Spatial locality: after accessing an address, it is likely that nearby addresses will also be accessed.
Temporal locality: pages that are accessed frequently are likely to be accessed in the near future

Exploiting these assumptions leads to the following algorithms: - Least frequently used (LFU) assumes that pages that have been accessed rarely are unlikely to be accessed again. Keep a count of how many times each page is accessed, evict the page with the lowest count - Least recently used assumes that pages that were accessed recently are likely to be needed. Keep a timestamp of latest access, evict the page with the lowest timestamp. - Most recently used assumes that programs do not read the same addresses multiple times. For example, a media player will read a byte and then move on, never to read it again. As with LRU, keep a timestamp of latest access, but evict the page with the highest timestamp.

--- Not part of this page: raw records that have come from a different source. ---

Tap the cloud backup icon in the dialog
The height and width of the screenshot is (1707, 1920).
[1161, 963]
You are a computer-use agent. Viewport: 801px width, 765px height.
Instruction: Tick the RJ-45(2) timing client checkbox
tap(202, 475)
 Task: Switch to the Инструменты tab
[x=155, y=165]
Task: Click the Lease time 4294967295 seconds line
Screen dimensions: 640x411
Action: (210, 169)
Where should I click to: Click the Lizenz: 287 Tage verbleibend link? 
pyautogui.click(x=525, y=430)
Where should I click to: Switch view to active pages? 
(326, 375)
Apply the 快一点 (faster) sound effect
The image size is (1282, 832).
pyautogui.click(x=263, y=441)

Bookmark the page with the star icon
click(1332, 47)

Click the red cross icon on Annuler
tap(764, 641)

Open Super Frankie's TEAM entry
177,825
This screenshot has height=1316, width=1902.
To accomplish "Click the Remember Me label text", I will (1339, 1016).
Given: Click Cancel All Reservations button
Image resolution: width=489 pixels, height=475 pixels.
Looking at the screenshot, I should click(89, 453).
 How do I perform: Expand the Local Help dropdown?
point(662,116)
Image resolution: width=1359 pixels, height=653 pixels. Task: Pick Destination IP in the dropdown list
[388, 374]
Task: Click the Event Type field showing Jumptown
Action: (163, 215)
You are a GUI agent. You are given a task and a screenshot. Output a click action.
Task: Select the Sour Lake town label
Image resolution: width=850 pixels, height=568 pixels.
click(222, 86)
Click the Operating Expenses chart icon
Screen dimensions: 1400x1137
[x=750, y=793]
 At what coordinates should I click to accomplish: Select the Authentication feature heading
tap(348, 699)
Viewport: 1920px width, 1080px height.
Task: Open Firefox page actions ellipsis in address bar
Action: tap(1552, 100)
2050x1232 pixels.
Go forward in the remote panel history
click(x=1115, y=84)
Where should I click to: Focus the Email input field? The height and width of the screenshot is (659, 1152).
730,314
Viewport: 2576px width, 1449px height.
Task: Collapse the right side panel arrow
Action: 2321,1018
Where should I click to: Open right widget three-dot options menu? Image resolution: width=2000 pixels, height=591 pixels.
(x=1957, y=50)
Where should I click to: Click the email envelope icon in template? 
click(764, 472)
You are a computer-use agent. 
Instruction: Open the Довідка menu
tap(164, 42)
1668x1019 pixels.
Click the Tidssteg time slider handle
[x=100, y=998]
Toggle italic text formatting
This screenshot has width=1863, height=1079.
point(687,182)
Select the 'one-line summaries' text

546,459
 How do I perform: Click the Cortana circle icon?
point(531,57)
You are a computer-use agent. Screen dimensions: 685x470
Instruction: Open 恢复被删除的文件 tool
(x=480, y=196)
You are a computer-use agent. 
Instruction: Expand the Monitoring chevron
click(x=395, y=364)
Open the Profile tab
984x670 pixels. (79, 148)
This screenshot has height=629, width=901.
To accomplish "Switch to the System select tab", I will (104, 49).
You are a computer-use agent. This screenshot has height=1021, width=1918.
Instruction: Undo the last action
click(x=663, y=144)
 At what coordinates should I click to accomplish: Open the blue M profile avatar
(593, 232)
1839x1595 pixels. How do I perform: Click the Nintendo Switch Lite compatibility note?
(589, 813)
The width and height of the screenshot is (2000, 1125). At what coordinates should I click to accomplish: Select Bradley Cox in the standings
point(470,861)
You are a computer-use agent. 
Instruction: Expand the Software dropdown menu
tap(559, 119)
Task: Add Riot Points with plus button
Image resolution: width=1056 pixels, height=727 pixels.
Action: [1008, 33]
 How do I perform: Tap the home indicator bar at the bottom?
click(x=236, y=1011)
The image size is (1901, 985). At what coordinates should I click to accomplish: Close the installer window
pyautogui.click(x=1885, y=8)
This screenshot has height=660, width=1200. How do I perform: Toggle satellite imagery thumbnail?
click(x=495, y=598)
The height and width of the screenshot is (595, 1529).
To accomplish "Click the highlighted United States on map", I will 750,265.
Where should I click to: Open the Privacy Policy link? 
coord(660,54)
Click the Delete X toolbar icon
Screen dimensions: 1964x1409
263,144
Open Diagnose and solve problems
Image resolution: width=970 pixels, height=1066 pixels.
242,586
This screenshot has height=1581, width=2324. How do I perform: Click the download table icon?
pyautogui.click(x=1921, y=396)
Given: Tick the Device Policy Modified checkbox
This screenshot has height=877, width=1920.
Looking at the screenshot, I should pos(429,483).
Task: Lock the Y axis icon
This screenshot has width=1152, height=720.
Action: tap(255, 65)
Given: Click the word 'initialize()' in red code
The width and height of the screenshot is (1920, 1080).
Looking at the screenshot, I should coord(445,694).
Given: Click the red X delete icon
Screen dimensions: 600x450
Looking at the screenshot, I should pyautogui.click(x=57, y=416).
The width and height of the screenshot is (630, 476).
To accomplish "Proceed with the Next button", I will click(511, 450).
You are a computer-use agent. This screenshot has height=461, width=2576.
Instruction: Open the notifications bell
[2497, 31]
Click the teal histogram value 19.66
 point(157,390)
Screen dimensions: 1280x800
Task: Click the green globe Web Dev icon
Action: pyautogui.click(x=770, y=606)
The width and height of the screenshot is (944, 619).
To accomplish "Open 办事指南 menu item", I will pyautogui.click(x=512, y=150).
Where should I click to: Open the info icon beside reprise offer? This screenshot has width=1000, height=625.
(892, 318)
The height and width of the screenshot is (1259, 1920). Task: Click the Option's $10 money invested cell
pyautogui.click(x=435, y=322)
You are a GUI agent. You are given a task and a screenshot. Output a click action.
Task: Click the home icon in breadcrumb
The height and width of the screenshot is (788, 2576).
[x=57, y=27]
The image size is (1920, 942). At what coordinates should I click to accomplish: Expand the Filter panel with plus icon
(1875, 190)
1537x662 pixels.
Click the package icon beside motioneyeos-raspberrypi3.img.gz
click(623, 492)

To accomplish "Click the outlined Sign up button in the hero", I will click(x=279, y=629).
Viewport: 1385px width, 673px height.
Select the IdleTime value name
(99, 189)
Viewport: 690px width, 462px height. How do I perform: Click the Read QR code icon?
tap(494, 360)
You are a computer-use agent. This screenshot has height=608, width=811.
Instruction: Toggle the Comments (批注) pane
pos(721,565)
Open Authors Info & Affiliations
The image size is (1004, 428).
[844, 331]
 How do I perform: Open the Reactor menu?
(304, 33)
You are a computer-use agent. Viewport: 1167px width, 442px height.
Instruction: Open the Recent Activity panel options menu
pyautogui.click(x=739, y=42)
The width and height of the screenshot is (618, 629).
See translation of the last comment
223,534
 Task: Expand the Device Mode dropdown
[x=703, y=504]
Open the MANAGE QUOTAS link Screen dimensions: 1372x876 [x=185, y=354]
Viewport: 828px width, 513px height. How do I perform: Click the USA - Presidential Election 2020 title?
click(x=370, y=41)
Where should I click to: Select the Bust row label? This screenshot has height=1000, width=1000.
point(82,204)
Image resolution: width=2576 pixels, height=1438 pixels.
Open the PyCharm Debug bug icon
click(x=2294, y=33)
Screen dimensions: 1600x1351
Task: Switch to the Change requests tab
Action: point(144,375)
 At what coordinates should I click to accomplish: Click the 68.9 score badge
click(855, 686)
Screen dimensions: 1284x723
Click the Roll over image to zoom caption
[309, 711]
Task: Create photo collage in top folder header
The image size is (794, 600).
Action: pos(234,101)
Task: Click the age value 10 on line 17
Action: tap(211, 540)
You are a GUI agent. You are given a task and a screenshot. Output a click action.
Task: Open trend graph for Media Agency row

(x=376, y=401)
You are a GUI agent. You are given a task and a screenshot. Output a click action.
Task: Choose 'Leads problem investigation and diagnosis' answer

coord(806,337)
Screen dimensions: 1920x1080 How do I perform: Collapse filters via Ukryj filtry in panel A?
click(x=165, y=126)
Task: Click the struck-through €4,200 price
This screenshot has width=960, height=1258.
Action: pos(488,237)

These algorithms exploit locality to approximate OPT, and thus can often do a good job of reducing page faults. However, implementing them is very difficult: - a count or timestamp needs to be updated on every access; this requires hardware support, and an extra register per TLB entry (expensive!) - there is one count/timestamp per page; to find the process to evict, we have to traverse the entire frame list.